Énoncé
Transformez chaque ligne du matériel ci-dessous en une chaîne d'une liste JSON, en omettant les lignes vides.

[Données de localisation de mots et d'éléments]
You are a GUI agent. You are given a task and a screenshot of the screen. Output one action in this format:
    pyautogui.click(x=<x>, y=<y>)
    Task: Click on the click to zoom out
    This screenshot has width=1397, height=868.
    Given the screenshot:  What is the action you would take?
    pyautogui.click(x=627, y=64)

Réponse attendue
[
  "You are a GUI agent. You are given a task and a screenshot of the screen. Output one action in this format:",
  "    pyautogui.click(x=<x>, y=<y>)",
  "    Task: Click on the click to zoom out",
  "    This screenshot has width=1397, height=868.",
  "    Given the screenshot:  What is the action you would take?",
  "    pyautogui.click(x=627, y=64)"
]